-- WHAT THE TASK ASKS --
Copy out exactly the lines from the first line of the material below through the line containing "Delete the Classic", and nothing beyond them.

-- DATA EXTRACTS --
○ ○ ○ ○ ○

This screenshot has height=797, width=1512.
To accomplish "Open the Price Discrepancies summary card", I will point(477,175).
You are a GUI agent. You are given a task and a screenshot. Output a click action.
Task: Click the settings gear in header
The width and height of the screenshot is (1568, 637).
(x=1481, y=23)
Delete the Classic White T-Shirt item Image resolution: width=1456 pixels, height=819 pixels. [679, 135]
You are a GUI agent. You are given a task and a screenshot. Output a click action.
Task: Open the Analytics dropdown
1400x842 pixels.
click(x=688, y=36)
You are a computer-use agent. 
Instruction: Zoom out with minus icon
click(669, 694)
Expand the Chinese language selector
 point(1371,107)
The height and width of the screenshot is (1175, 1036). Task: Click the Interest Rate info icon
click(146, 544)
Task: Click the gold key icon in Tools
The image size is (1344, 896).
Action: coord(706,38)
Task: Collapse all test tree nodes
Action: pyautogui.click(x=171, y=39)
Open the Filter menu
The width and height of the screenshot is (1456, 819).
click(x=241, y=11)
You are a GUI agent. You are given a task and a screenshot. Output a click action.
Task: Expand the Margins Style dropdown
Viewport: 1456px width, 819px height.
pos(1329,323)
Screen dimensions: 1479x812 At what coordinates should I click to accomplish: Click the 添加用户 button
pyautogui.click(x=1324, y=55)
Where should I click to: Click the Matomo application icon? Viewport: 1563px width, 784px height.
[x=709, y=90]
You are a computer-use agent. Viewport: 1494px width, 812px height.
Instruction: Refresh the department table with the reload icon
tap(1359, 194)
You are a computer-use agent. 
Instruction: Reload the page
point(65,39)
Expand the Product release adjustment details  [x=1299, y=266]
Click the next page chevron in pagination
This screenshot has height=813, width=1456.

○ ○ ○ ○ ○

-- RESULT --
This screenshot has height=797, width=1512.
To accomplish "Open the Price Discrepancies summary card", I will point(477,175).
You are a GUI agent. You are given a task and a screenshot. Output a click action.
Task: Click the settings gear in header
The width and height of the screenshot is (1568, 637).
(x=1481, y=23)
Delete the Classic White T-Shirt item Image resolution: width=1456 pixels, height=819 pixels. [679, 135]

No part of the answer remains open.